Oleh: R. Andhika Putra Dwijayanto, S.T.
Tiga artikel sebelumnya telah menganalisis
pembiayaan sektor kelistrikan pada tiap-tiap komponen kelistrikan.
Masing-masing adalah biaya bahan bakar, biaya balik modal/capital cost
recovery (CCR), dan penalti dampak lingkungan. Biaya operasional dan
perawatan (termasuk biaya penelitian dan pengembangan) diasumsikan telah
memakan USD 1 sen/kWh, sehingga menyisakan USD 1 sen untuk tiga keperluan lain.
Berat juga.
Sementara, target yang ditetapkan pada artikel
pertama, biaya pokok pembangkitan (BPP) listrik ketika keluar dari
pembangkit adalah tidak boleh lebih
dari USD 2 sen/kWh, atau Rp. 270/kWh.

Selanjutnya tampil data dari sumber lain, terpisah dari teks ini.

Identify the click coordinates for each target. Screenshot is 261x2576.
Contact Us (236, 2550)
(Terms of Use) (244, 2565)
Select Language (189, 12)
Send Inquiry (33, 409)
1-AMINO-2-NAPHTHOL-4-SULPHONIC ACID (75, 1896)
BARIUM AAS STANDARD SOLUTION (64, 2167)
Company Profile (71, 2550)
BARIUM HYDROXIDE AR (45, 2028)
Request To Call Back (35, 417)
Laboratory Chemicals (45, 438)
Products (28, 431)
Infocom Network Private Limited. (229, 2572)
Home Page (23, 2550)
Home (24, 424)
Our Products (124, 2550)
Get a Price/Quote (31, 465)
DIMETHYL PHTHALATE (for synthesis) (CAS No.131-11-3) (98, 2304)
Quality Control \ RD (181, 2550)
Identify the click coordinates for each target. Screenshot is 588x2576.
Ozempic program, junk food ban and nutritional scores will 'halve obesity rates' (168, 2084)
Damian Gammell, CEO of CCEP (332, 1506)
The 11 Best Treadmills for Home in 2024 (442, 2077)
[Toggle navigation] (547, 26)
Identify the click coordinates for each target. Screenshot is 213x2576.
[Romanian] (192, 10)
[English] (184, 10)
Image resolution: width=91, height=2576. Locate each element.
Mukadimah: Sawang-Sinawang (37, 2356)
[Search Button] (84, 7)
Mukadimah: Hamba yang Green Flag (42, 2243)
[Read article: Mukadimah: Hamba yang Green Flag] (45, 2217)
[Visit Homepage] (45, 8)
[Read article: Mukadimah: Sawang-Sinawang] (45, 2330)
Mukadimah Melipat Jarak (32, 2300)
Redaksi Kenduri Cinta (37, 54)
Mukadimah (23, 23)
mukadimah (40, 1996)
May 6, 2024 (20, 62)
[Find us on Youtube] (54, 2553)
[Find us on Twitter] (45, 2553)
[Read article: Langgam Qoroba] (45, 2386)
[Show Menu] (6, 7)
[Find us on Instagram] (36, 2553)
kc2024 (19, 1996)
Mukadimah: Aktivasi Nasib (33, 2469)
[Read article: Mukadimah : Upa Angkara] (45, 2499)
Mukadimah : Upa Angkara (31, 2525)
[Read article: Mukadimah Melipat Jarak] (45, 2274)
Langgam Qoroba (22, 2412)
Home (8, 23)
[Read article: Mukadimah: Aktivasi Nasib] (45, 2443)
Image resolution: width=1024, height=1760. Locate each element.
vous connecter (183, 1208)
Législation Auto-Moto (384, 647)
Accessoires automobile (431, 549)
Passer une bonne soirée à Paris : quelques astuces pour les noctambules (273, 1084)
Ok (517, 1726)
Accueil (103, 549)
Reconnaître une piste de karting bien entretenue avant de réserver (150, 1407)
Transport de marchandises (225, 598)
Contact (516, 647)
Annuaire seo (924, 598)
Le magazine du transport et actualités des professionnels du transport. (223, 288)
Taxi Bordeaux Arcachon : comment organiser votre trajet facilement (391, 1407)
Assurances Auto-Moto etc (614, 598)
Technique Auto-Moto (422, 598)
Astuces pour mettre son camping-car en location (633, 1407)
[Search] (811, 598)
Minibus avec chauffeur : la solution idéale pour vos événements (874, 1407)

Tujuannya,
agar ketika sampai ke pelanggan, harga listriknya dapat terjangkau tanpa perlu
disubsidi. Tentunya, kondisi ini mengasumsikan kekuatan ekonomi masyarakat dan
nilai tukar mata uang yang berlaku saat
ini. Seandainya kondisinya berubah
ke arah positif, yakni sama-sama menguat, maka standarnya bisa dilonggarkan.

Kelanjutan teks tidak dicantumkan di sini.